Friday, March 16, 2012

Lincoln's Love Life

We get an inkling of Lincoln’s sometimes savage wit in his description of his early love life.  In autumn 1836, Abraham Lincoln, then a twenty-seven-year-old Illinois representative studying law, agreed rather enthusiastically to marry Mary S. Owens, whom he had met three years earlier when she was visiting her sister in New Salem, Illinois. Essentially, Lincoln entered into a scheme with Mary's sister to entice Mary from her home in Kentucky to Illinois, never doubting that she would be willing to accept him for a husband. But Lincoln had not seen Mary since her previous visit, and upon her arrival, found himself in a predicament. Mary was not nearly as beautiful as he remembered.

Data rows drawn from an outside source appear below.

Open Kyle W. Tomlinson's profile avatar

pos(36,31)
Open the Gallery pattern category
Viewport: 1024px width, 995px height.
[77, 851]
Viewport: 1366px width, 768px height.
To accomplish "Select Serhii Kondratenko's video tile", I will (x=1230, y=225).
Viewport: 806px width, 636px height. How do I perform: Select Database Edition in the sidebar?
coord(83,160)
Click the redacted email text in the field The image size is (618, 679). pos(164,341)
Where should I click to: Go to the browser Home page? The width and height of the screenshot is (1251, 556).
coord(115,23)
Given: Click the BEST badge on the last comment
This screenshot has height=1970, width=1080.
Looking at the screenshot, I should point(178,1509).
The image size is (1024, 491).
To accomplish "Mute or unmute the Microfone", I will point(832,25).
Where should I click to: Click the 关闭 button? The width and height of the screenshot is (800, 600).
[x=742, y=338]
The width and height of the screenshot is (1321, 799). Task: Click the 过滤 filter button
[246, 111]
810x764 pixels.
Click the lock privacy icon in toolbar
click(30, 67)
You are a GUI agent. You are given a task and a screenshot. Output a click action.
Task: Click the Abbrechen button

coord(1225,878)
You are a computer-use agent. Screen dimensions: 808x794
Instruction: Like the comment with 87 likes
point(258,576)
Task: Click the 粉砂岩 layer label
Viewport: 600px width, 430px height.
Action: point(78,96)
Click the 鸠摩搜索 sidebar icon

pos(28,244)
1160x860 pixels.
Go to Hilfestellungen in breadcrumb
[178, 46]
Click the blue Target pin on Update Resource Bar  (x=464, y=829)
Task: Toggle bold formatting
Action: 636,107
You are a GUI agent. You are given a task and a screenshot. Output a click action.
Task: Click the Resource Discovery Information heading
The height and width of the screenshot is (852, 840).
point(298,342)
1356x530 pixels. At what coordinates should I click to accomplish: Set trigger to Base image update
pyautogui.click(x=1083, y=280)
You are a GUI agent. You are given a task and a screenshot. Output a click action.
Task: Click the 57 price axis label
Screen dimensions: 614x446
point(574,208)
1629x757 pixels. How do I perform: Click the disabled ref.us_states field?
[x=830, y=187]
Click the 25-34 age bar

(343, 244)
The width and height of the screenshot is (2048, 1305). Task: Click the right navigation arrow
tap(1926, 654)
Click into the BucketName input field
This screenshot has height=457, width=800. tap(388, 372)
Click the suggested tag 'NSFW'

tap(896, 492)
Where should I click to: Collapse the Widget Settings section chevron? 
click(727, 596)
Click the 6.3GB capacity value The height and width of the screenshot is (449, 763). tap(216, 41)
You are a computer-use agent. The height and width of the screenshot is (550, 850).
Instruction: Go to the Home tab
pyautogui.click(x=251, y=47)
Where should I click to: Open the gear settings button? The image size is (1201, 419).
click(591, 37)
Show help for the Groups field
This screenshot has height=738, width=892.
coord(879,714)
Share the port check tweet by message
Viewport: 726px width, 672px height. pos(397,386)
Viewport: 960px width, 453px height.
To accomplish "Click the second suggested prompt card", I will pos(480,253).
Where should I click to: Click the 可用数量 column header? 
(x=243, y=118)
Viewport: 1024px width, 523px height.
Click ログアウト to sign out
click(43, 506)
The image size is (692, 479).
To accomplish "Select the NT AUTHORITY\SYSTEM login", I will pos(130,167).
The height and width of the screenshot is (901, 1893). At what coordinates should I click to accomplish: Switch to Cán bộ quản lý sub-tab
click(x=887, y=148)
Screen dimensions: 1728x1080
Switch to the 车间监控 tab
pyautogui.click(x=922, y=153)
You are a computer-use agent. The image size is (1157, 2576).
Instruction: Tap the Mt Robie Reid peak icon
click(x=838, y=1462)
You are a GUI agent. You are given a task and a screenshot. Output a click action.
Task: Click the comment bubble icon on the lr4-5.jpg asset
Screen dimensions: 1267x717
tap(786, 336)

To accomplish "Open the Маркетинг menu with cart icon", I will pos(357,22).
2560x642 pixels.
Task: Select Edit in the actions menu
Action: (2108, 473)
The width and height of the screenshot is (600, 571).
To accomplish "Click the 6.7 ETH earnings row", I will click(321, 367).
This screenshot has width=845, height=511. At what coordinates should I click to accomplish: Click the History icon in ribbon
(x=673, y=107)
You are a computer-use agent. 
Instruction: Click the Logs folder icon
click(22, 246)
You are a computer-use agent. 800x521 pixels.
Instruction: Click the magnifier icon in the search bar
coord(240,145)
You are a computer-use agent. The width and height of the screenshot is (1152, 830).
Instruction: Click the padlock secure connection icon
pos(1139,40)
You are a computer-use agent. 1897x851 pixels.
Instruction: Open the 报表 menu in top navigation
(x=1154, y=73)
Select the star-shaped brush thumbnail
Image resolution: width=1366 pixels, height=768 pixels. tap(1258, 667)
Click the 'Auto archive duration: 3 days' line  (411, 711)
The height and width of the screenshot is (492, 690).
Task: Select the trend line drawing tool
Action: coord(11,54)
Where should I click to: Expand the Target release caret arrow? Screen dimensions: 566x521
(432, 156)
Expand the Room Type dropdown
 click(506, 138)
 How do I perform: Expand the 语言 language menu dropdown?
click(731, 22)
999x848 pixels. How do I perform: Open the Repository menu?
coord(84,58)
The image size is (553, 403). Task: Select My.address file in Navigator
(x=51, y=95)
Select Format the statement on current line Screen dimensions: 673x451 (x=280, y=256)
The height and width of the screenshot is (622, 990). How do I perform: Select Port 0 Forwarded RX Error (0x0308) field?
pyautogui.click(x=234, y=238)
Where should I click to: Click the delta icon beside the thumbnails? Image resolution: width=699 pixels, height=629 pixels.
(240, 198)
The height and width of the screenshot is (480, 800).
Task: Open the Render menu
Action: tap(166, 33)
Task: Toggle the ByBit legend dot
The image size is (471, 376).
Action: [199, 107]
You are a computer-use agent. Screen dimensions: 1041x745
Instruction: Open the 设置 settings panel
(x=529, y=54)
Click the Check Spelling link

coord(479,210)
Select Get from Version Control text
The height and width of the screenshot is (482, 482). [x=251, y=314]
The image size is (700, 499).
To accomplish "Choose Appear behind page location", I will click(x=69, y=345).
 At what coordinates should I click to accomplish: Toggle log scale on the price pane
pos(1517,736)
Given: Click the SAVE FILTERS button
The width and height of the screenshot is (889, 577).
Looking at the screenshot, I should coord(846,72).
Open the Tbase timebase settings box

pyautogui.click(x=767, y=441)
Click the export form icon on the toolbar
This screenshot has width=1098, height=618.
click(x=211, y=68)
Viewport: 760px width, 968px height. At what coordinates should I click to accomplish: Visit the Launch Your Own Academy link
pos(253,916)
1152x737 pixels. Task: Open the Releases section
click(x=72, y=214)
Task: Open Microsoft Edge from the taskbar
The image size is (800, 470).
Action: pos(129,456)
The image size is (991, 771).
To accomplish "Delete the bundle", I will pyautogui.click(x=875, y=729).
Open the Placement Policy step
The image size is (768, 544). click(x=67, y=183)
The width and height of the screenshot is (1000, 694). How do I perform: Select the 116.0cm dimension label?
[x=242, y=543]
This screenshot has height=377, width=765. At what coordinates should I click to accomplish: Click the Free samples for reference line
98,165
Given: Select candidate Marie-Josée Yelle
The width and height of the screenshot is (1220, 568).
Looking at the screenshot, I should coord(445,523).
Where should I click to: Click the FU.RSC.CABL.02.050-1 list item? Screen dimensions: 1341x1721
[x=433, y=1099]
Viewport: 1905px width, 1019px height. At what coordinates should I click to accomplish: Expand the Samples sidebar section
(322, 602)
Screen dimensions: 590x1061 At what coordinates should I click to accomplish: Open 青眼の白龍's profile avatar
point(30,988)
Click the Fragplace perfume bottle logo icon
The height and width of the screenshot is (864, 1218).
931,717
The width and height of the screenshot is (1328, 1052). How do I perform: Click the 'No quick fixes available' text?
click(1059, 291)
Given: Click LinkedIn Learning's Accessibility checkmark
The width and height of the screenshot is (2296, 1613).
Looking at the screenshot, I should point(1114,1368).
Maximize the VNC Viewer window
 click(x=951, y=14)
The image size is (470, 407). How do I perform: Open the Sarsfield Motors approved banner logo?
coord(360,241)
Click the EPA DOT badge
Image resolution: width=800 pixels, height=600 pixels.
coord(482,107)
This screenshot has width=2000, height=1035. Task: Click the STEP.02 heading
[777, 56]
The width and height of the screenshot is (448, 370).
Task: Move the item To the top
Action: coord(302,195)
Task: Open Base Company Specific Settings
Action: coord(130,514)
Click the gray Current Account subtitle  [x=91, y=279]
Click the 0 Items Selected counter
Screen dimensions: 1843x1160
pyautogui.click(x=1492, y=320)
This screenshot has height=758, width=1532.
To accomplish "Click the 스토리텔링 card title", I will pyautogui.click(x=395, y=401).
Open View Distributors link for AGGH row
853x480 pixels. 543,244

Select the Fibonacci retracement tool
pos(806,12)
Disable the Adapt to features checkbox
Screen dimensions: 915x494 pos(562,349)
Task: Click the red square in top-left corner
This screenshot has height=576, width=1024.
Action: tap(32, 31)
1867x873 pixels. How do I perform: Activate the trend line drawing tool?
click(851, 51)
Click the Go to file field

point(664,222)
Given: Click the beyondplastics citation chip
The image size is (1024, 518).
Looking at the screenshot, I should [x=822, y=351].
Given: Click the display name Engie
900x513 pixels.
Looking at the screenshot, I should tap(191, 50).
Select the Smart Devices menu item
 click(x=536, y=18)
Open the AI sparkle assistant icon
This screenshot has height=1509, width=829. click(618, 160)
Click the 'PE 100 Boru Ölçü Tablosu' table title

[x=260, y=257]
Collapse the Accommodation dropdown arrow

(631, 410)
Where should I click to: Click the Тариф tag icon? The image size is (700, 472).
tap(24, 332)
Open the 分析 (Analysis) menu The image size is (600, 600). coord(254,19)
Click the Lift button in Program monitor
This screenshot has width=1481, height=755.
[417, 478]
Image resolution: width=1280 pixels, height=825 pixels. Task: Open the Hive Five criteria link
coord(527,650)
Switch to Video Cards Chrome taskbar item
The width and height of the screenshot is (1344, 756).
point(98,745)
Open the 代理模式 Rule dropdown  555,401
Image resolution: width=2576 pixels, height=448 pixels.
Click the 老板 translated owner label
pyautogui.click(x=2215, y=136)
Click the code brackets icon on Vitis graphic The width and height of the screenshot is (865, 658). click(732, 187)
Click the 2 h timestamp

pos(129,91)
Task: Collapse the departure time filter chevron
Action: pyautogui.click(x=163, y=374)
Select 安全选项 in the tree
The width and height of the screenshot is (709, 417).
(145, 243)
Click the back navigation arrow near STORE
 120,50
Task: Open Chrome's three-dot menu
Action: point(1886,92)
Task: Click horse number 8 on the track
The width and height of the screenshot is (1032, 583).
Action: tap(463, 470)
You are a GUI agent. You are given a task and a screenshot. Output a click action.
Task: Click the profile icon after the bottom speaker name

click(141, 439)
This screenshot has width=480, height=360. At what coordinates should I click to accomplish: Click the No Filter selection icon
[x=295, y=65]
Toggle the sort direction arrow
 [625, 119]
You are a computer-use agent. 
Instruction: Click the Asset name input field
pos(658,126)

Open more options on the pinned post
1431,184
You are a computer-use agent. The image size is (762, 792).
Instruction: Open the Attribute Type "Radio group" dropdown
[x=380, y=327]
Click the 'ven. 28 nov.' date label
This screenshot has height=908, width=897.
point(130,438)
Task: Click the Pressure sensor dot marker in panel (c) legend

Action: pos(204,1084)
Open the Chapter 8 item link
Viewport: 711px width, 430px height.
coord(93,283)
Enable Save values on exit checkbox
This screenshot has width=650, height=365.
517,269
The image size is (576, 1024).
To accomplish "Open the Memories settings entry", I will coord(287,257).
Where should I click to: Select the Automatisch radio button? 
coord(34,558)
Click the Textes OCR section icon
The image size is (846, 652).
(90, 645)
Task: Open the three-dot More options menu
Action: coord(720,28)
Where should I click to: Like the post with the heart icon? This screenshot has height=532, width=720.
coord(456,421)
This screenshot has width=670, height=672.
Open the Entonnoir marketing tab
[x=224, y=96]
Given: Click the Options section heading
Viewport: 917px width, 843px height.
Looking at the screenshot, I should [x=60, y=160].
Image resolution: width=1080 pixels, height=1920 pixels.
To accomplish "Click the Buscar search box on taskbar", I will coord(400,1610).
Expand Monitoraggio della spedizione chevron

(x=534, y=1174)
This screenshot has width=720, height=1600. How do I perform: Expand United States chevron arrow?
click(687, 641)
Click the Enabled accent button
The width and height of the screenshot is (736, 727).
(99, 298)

In fact, as he explained to another friend: "I knew she was over-size, but she now appeared a fair match for Falstaff; I knew she was called an 'old maid,' and I felt no doubt of the truth of at least half of the appellation; but now, when I beheld her, I could not for my life avoid thinking of my mother; and this, not from withered features, for her skin was too full of fat to permit its contracting in to wrinkles; but from her want of teeth, weather-beaten appearance in general, and from a kind of notion that ran in my head, that nothing could have commenced at the size of infancy, and reached her present bulk in less than thirty five or forty years; and, in short, I was not all pleased with her."   Mary detected his true feelings and rejected his dutifully repeated proposal of marriage.